The development of inhibitory mechanisms in spinal pain pathways

• Main Author: Harrop, Jane Emily
• Published: University College London (University of London) 2006
• Subjects: 617.56407
• Online Access: http://ethos.bl.uk/OrderDetails.do?uin=uk.bl.ethos.431667

The aim of this thesis was to investigate the postnatal development of inhibitory signalling in spinal pain pathways by the inhibitory transmitters GABA and glycine. Immunohistochemical studies and western blot analysis have shown that two key molecules, the scaffolding protein gephyrin and the potassium cation co-transporter KCC2, are postnatally upregulated in the rat superficial dorsal horn.
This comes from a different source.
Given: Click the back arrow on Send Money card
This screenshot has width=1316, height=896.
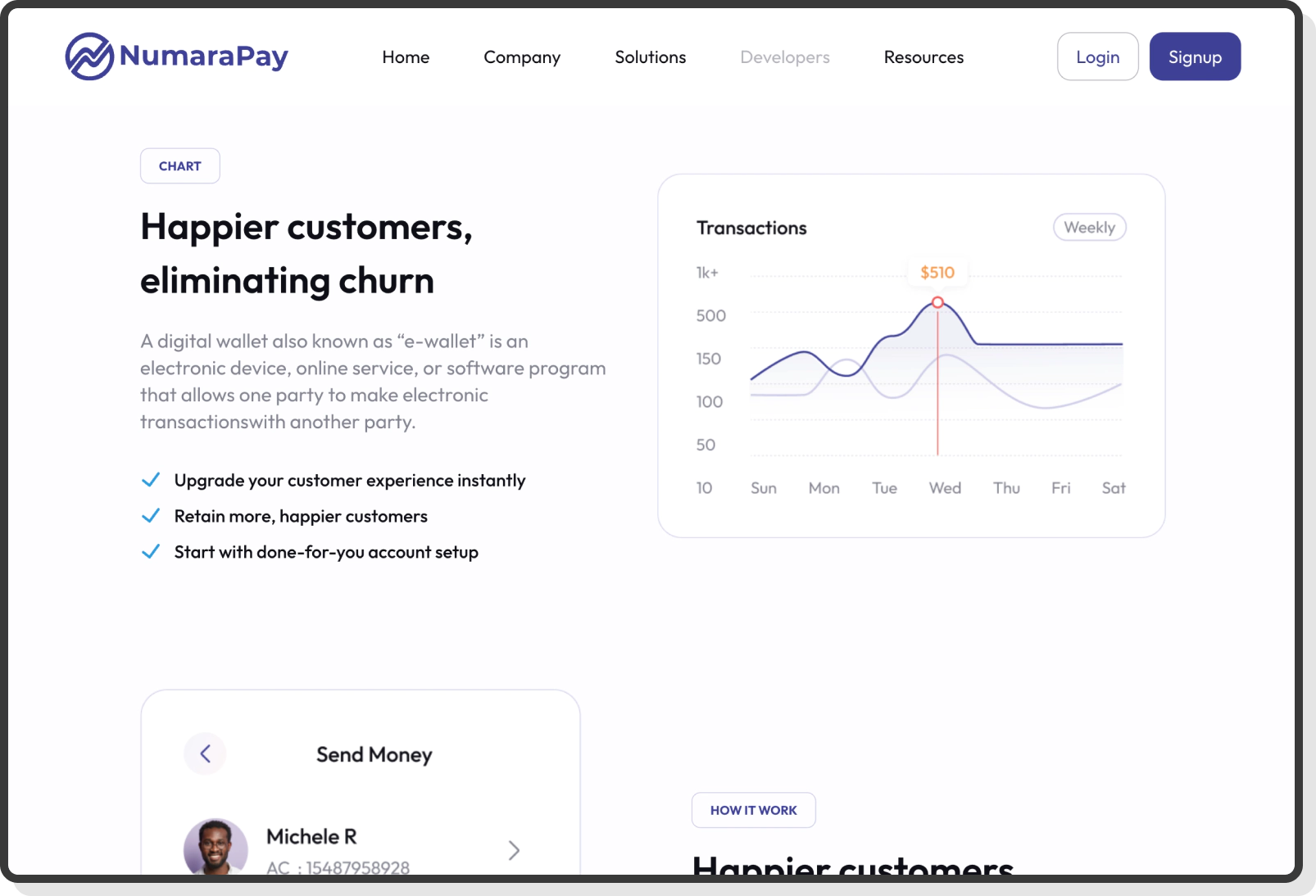Looking at the screenshot, I should 206,753.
Low levels of gephyrin limit postsynaptic clustering of GABAa and glycine receptors reducing the efficiency of synaptic inhibition, whereas the relative paucity of the cation-chloride co-transporter KCC2 in the neonatal period reduces the cell's ability to actively extrude chloride, producing a reversal of the electrochemical gradient. The upregulation of KCC2 was accelerated in vivo by peripheral inflammation and in cultured neurons by potassium induced depolarisation, while spike blockade with TTX produced the opposite effect. Gephyrin expression on the other hand, was not activity dependent. The functional consequences of these low levels of KCC2 in the neonatal period upon GABA and glycine signalling were tested using intrathecal injections of GABA and glycine antagonists. In adults these antagonists are known to produce sensitisation of mechanical withdrawal thresholds but in neonates they had the opposite effect, causing reduced sensitivity. Correspondingly, GABA and glycine, whilst having no effect in adult rats produced sensitisation in neonatal rat pups. This difference was abolished on spinalisation, demonstrating the importance of supra spinal connections in controlling segmental inhibition. Benzodiazepines, are GABA agonists commonly used in neonatal intensive care. In order to test whether the results of this thesis have practical implications for clinical care, a questionnaire survey of neonatologists was carried out. Myoclonus and seizures were reported following the use of midazolam in young patients suggesting that low levels of KCC2 may also be a feature of the human neonatal CNS.